Yo estoy a favor de que en todos lo bares en los que se sirvan cócteles clásicos los sirvan según las recetas originales. ¡Ya que por algo son clásicos! Pero muchos añaden algo de sí mismos. Nosotros, a su vez, sí que seguimos las recetas originales y el enfoque innovador solo se emplea a la hora de crear cócteles nuevos.

¿Con qué frecuencia se crean cócteles nuevos?

A diario. No disponemos de un menú como tal. En la tabla que se encuentra sobre la barra cada día ponemos varios cócteles del día. De modo que los clientes pueden pedir un cóctel de esa lista o uno clásico, o tal vez se les antoje algo exclusivo, creado por el propio barman especialmente para ellos. Siempre preguntamos a los clientes sobre sus preferencias: si les gustan bebidas fuertes, débiles, dulces, amargas, agrias… Y en base a eso surgen nuevos cócteles.

boadas

¿Cuántas denominaciones de cócteles se presentan en su menú?

Adal me está diciendo que son cerca de 1.261 cócteles. Tenemos una cajita especial en la que guardamos como si fuera una biblioteca las tarjetas en orden alfabético con los nombres de los cócteles. Aunque, los cócteles más populares, es decir, aquellos que se encargan más habitualmente y se preparan en la barra del Boadas, son cerca de 80.

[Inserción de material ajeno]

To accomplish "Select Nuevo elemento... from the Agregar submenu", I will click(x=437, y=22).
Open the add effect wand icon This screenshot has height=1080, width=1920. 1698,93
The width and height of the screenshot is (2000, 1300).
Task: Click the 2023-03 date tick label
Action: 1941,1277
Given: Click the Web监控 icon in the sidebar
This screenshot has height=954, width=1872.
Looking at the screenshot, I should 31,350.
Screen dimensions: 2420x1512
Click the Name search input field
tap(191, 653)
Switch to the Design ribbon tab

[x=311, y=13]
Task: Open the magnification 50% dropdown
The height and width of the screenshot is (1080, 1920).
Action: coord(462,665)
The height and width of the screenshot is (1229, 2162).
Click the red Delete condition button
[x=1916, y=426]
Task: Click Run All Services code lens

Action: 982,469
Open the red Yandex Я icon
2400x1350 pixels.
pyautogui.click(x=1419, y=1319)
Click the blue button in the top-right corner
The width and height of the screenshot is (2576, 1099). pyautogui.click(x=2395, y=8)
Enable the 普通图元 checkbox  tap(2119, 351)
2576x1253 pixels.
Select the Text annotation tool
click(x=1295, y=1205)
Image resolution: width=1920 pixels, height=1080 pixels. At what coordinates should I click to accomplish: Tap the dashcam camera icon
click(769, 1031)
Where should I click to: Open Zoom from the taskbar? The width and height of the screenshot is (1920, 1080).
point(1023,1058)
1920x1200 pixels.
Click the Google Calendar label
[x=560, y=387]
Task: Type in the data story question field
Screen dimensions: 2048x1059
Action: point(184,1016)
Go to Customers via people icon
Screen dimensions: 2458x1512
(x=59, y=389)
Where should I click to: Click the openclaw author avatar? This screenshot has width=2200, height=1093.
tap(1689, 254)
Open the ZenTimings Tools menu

¿Qué cócteles del Boadas se podrían llamar los más emblemáticos?

Los más emblemáticos son, sin duda, los que creó el propio Miguel Boadas. De hecho, es justamente cómo se llama uno de ellos: el Cóctel Boadas. En aquella época gozaban de gran popularidad los cócteles dulces. Cuando yo había empezado a trabajar aquí, todo era dulce y cremoso. Casi en todos los cócteles se empleaba el ron. Y actualmente a la gente le gustan las bebidas secas. Antes solíamos hacer mucho el cóctel Alejandra con crema de cacao. Existen dos variantes de ese cóctel: una en base de brandy y otra de ginebra. Nosotros en el Boadas hacemos el Alejandra en base de ginebra, con crema de cacao y crema de leche. También os aconsejaría degustar el Macallan Affair, preparado en base de whisky Macallan con añadido de extracto de chocolate y oro de 24 quilates. Y, por supuesto, el clásico daiquiri.

boadas-2

Por favor, háblenos de su nuevo proyecto: la barra Boadas Privé.

Por primera vez la esencia del Boadas traspasa las paredes de su mítico local para recrear toda su magia en los mejores eventos y fiestas privadas, generando toda una experiencia única e inolvidable. Boadas Privé gira en torno al legendario bar-coctelería, el más antiguo de Barcelona, por medio de reproducción de una barra redonda portátil, detrás de la cual hace más de 80 años se dio a conocer Miguel Boadas, antes de abrir su propio local.